Source: Roy Morgan Single Source (Australia), April 2014 – March 2015 (n=8,425).

While friends’ and relatives’ places (34.1%) and hotels/motels (28.3%) top the list for the types of accommodation used by Australians who took a domestic holiday in the last 12 months, just 7.3% of travellers report camping in a tent and 6.0% stayed in a caravan, campervan or motorhome on their last holiday, the latest results from Roy Morgan Research reveal. However, among certain groups, these figures are considerably higher.

In the 12 months to March 2015, 12.0% of Australians 14+ who travelled with a friend or small group of friends on their last domestic holiday went camping, ahead of people who travelled as a family with kids (10.9%) and those who took their last holiday with other family/family and friends (8.5%).

Camping is noticeably less popular among people who took their last domestic holiday by themselves (6.2%) or with a partner/as a couple (5.0%).
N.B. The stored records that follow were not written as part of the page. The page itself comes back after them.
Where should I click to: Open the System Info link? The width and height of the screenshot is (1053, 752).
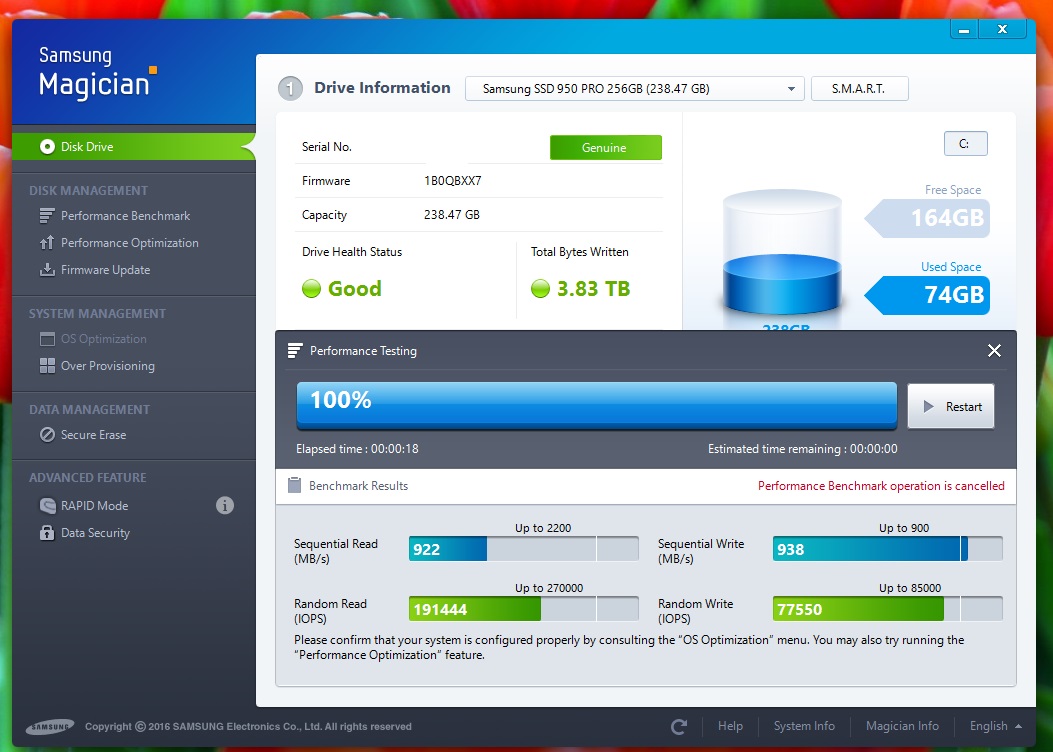click(804, 726)
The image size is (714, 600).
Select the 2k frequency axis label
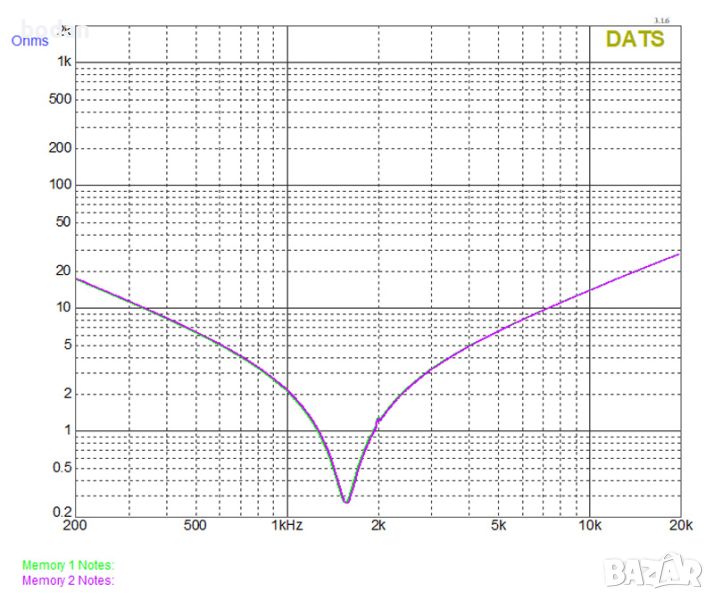(x=379, y=525)
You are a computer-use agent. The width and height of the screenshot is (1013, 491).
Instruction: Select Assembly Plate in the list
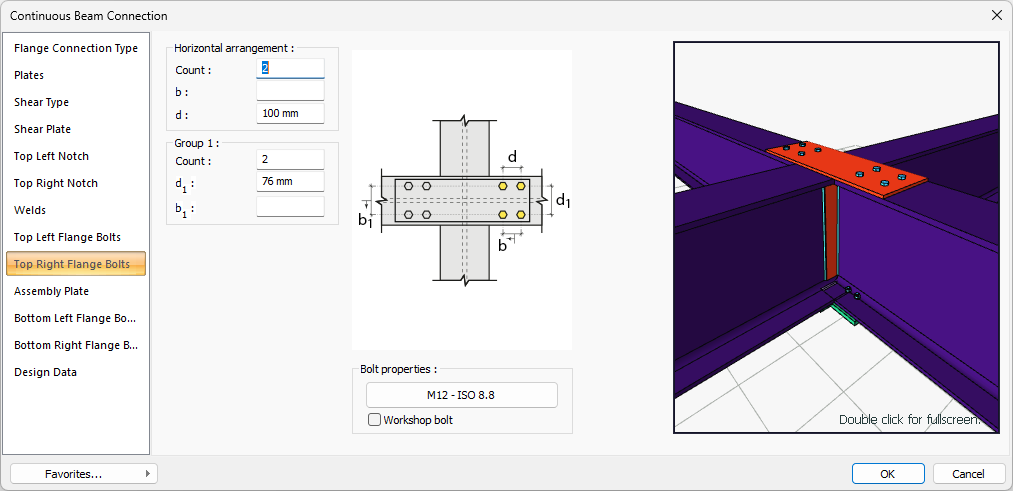click(51, 291)
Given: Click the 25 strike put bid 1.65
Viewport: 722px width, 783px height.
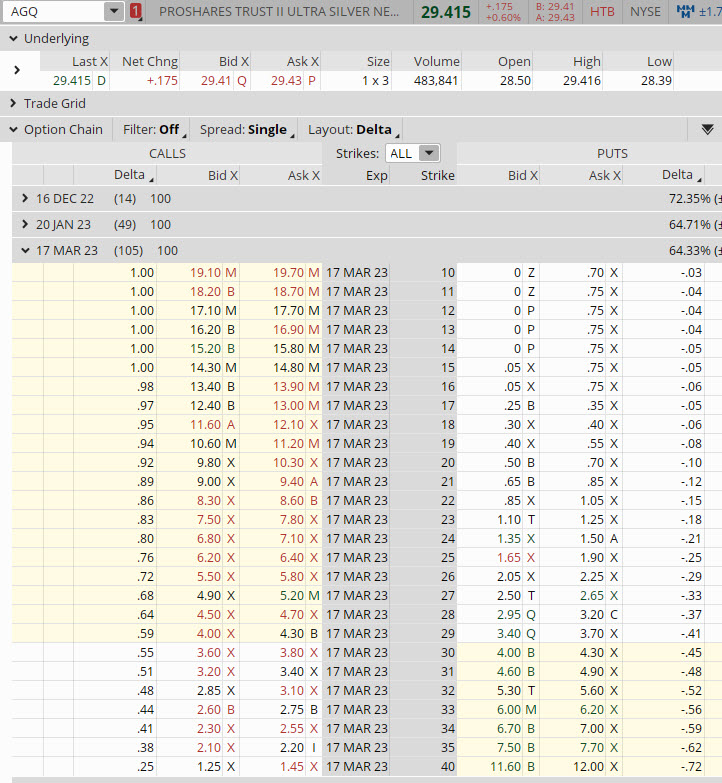Looking at the screenshot, I should point(509,557).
However, people travelling as a couple were the most likely to have stayed in a caravan/campervan (10.3%) on their last trip, while those who holidayed with a friend or small group of friends were the least likely (2.0%).

Camping vs Caravans/Campervans: who did what on their last domestic holiday?


Source: Roy Morgan Single Source (Australia), April 2014 – March 2015 (n=8,425).

Age plays a very real part in determining whether a traveller will choose camping over caravans/campervans and vice versa. Without exception, Australians aged under 50 years old are more likely than their older counterparts to have stayed in a tent on their last holiday, and those in the 50+ bracket are more likely to have stayed in a caravan/campervan.

Compared to the average Australian, people who camped on their last domestic holiday are much more likely to have holidayed in the Northern Territory, Western Australia and Tasmania.

Angela Smith, Group Account Director, Roy Morgan Research, says:

“Our data clearly shows that camping is most popular among younger Australians: groups of friends and young families, primarily. Older people are far less enamoured of this form of accommodation: probably because they’re too busy hitting the road in their caravan!

“That’s right, ‘Grey Nomads’ are not just the product of media hype — they’re real. Indeed, folks over 50 are 42% more likely than the average Australian to have stayed in a caravan or campervan on their last domestic holiday.

“When viewed through the filter of Helix Personas, Roy Morgan Research’s in-depth consumer segmentation tool, these trends are reiterated. For example, people belonging to the young, outer-suburban ‘Today’s Families’ community are more likely than any other group to go camping. Although they earn above-average incomes, Today’s Families have a lot of domestic expenses, so camping with the kids offers them a fun, affordable holiday option.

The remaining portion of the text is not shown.